> Document extract
* Begin *

Wow. This is such a wonderful quote with which to begin today's blog.

I was talking with a good friend about the mood of my blog recently, and yes, it is true...I was a very unhappy little girl earlier this year. Sad, actually. When you are twenty-four and perfectly confused about life, insecurity takes its toll on the human spirit. For those of you who held my hand while I was enduring, thank you. For those of you who I neglected or hurt, I am sorry.

I can say today, though, that I'm in a different place. Not a place of certainty...oh not at all. More like a place of excitement and...

...and wonder.

For an artist, when your curiosity dies, your spirit dies. Your soul dies. And being among the living dead is a bad place.

But Somewhere between there and here, my curiosity waltzed (yes, I do love that word) its way right back into my little wandering mind and started not a spark, but a damn bonfire of creativity.

I have dreams. Big ones. And I want to make them happen. It all happens one little step at a time. And I know that there are going to be sacrifices and compromises I will have to make. Regardless, I have my flame back. I want to make things again. And I want to be successful again. I want to do what I love and not take the easy way out again.

I have NEVER in my life been one to half-way do something. And I have never taken the easy way out...not even when I decorated my apartments in college, did I make things simple...no...complicated-as-hell is the way I operate, for better or for worse. My goal has always been perfection, regardless of the effort, sweat or work that a project might involve. Earlier this year, I saw that value of mine slipping. I saw my work ethic slipping. My passion disappearing. My desire to be the best? gone.

I'm alive again, though, y'all.

And my dear precious friends, It feels good to be happy again. I choose that daily. I am making big changes in my life right now that will continue to move me toward my new goals. Hang in here with me and you will see some cool things happen.

Do I have both feet on the ground? Nope. Sure don't. :)

Today's Pearl of Wisdom:
Whether on a dance floor or in life, standing still is a bad move.

* End *

> Aim 1
According to the blog post, what is "Today's Pearl of Wisdom"?

> Recorded data
* Begin *

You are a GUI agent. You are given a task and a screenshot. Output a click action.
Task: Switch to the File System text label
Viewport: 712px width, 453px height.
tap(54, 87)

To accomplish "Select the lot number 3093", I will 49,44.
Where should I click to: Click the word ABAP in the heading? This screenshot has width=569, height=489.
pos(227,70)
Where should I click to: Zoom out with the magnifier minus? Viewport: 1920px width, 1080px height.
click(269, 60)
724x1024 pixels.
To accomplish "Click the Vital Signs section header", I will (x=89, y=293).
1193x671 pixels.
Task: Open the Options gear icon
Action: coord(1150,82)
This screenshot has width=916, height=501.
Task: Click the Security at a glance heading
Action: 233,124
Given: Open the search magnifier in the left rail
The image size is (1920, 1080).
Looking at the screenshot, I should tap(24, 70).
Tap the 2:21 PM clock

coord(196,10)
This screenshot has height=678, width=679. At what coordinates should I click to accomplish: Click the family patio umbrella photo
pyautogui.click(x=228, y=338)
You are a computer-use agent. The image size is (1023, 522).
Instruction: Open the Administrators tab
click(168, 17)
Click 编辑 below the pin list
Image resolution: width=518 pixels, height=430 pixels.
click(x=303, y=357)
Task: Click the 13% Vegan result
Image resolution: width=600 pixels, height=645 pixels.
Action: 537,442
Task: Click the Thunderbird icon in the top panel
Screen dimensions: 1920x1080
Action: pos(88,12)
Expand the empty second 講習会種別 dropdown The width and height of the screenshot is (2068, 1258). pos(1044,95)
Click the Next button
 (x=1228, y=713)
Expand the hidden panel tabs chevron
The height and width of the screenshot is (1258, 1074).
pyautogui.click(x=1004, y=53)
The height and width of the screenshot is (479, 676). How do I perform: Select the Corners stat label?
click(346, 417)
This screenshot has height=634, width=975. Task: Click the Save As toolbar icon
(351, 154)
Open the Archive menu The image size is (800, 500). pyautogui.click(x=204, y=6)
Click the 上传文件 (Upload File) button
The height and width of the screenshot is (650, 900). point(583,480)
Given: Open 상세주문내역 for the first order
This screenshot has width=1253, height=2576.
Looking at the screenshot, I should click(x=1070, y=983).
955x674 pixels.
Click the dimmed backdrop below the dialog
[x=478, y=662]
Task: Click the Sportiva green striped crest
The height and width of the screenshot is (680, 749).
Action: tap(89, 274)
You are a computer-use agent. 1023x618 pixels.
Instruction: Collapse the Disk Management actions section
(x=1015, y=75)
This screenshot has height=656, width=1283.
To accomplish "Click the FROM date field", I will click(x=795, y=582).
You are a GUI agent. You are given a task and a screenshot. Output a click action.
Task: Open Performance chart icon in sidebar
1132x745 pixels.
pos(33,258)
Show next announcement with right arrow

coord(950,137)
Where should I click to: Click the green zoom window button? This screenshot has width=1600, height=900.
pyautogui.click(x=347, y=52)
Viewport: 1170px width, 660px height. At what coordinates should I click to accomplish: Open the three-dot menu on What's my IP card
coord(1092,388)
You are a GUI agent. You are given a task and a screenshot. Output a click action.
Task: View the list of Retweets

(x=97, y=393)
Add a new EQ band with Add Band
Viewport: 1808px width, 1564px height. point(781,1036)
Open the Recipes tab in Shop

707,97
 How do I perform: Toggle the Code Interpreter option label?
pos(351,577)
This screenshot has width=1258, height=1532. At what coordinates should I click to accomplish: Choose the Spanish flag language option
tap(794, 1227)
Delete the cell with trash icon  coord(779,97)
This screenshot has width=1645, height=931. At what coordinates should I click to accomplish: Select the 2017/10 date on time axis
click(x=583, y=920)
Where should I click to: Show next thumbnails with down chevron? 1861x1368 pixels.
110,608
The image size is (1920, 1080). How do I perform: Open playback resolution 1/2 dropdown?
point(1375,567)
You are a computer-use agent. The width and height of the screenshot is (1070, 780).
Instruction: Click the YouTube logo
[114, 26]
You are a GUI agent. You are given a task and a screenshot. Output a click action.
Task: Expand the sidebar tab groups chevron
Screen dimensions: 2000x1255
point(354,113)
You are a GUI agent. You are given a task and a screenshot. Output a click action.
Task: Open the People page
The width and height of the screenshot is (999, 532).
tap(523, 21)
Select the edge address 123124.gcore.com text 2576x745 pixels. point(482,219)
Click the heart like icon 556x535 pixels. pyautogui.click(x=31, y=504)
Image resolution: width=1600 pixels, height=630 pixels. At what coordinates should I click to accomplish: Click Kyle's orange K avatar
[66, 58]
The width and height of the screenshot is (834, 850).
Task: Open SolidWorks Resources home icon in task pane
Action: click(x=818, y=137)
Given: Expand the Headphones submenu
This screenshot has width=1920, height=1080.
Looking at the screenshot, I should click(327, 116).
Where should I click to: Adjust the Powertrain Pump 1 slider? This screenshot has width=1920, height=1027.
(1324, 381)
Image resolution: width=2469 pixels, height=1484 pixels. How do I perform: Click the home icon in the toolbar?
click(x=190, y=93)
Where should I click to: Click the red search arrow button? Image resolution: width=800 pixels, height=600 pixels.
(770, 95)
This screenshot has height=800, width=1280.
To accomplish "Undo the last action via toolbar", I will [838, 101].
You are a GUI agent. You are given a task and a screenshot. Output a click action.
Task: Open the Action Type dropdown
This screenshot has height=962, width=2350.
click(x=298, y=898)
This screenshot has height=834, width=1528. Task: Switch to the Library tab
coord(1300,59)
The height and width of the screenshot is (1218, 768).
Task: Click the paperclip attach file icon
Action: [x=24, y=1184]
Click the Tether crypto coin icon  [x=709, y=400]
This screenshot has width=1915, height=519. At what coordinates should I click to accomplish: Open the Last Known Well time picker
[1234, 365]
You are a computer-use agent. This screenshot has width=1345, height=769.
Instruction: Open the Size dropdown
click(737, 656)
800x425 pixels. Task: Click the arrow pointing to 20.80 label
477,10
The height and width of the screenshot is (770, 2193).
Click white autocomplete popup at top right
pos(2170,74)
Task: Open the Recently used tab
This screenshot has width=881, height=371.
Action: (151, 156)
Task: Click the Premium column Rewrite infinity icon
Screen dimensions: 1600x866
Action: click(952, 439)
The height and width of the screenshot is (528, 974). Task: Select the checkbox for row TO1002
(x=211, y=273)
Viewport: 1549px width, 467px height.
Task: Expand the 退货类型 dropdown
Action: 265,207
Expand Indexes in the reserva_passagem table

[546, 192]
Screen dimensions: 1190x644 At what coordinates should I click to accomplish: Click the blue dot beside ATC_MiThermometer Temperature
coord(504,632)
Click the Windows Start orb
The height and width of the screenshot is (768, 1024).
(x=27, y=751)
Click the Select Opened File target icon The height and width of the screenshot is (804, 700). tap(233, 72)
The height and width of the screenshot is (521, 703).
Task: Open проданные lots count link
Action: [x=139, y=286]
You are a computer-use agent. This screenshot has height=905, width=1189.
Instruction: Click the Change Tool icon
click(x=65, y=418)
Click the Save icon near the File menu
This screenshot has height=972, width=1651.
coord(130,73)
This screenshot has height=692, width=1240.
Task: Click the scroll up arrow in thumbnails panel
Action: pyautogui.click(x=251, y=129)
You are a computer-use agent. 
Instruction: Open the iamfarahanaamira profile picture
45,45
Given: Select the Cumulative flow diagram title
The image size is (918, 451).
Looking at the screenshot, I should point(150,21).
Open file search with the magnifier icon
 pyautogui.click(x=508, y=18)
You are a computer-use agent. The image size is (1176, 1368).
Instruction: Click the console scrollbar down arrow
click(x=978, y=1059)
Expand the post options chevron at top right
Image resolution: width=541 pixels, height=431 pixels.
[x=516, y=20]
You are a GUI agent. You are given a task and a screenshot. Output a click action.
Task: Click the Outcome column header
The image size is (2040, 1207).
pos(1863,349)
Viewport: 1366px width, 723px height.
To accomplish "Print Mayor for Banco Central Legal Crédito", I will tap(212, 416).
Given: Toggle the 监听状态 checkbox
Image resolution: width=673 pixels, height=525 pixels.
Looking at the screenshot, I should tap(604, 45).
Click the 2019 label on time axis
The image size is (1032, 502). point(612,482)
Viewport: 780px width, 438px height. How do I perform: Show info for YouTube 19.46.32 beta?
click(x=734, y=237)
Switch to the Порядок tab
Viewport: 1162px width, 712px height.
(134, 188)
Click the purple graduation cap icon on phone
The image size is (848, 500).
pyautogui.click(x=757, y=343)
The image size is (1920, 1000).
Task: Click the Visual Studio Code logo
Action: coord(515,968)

* End *

> Aim 2
Turn the entries into a JSON list of strings with one string per line and no blank lines. Begin with the line containing "This screenshot has width=1258, height=1532." and continue through the line containing "Action: click(x=818, y=137)".

> Exercise output 1
Whether on a dance floor or in life, standing still is a bad move.

> Exercise output 2
[
  "This screenshot has width=1258, height=1532. At what coordinates should I click to accomplish: Choose the Spanish flag language option",
  "tap(794, 1227)",
  "Delete the cell with trash icon  coord(779,97)",
  "This screenshot has width=1645, height=931. At what coordinates should I click to accomplish: Select the 2017/10 date on time axis",
  "click(x=583, y=920)",
  "Where should I click to: Show next thumbnails with down chevron? 1861x1368 pixels.",
  "110,608",
  "The image size is (1920, 1080). How do I perform: Open playback resolution 1/2 dropdown?",
  "point(1375,567)",
  "You are a computer-use agent. The width and height of the screenshot is (1070, 780).",
  "Instruction: Click the YouTube logo",
  "[114, 26]",
  "You are a GUI agent. You are given a task and a screenshot. Output a click action.",
  "Task: Expand the sidebar tab groups chevron",
  "Screen dimensions: 2000x1255",
  "point(354,113)",
  "You are a GUI agent. You are given a task and a screenshot. Output a click action.",
  "Task: Open the People page",
  "The width and height of the screenshot is (999, 532).",
  "tap(523, 21)",
  "Select the edge address 123124.gcore.com text 2576x745 pixels. point(482,219)",
  "Click the heart like icon 556x535 pixels. pyautogui.click(x=31, y=504)",
  "Image resolution: width=1600 pixels, height=630 pixels. At what coordinates should I click to accomplish: Click Kyle's orange K avatar",
  "[66, 58]",
  "The width and height of the screenshot is (834, 850).",
  "Task: Open SolidWorks Resources home icon in task pane",
  "Action: click(x=818, y=137)"
]